Tenant isolation is generally achieved using Kubernetes Namespaces but we still have a lot of additional configurations on Amazon IAM, S3 DynamoDB, Cognito, and other services. Data can be partitioned in different ways, however, in example we saw a shared S3 bucket and DynamoDB where we have separated tables and folders for each tenant.
Operations mean monitoring the SaaS system in general as well as individual tenants and reacting to certain things and improving services. Here we can perform various data analytics, management operations, billing, etc. So we are talking about business and technical parts at the same time since we are improving both. Previously explained is illustrated in the image below.
What are the advantages and disadvantages of using EKS for building multi-tenant SaaS applications? Kubernetes has resources such as namespaces which are “isolated” by their nature so some part of isolation is already done, however, there are still some configurations based on how complex the system is and how many resources are included beyond EKS. Even though the namespace helps us isolate compute resources the isolation is not complete. On the other hand, EKS is a managed service so the control plane is not something that you should worry about, and also EKS provides high availability and scalability to the control plane so you as a SaaS provider can focus more on worker nodes and other parts of the infrastructure. EKS works great with Elastic Load Balancer so it helps to automate balancing the load. One of the downsides would be that the outage will be distributed through all tenants. If infrastructure will be almost the same for every tenant, this approach for building multi-tenant SaaS can be a very good option. However, if infrastructure and features differ from tenant to tenant then it would be better to go with some type of silo model where you can have much more customizations.

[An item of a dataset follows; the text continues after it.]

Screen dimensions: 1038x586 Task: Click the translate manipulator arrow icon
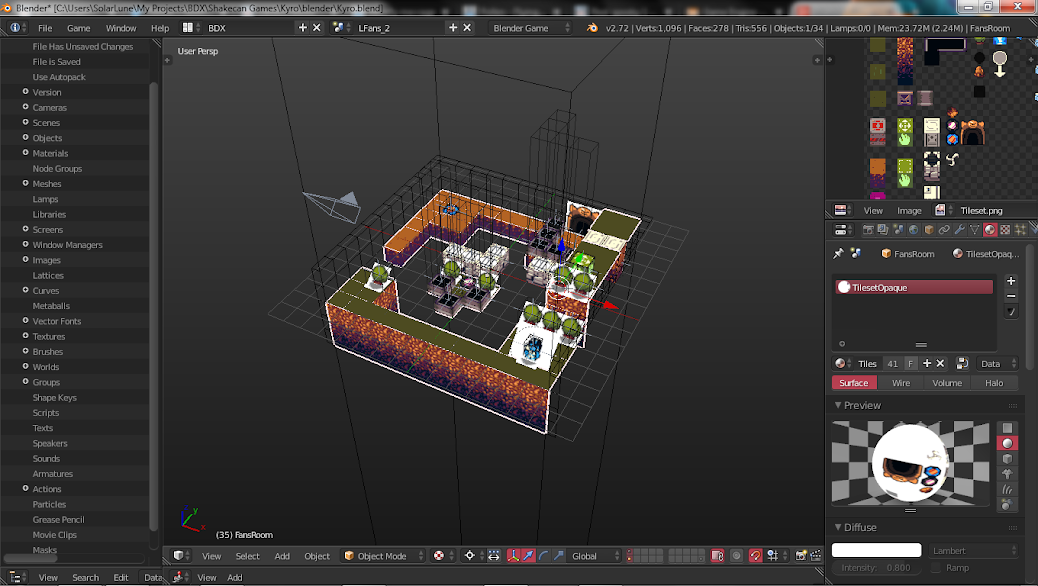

This blog post dove deeper into the implementation of multi-tenant SaaS applications using Amazon EKS and with help of other AWS services. Now it should be very clear how the business strategy and technology part of SaaS solutions are combined and complement each other. Customer satisfaction is the number one priority for SaaS providers and EKS allows them to deploy not only new tenants but new features very rapidly. When using EKS we can logically isolate tenants in the shared underlying infrastructure but of course it has ups and downs. Besides that, we learned that other components of the SaaS system help us welcome new customers and monitor their resource usage to improve communication and pivot based on customer feedback. In the end, I want to remind you to think of this as an example to learn the most important concepts of multi-tenant SaaS systems. Thanks for reading and I hope you enjoyed it!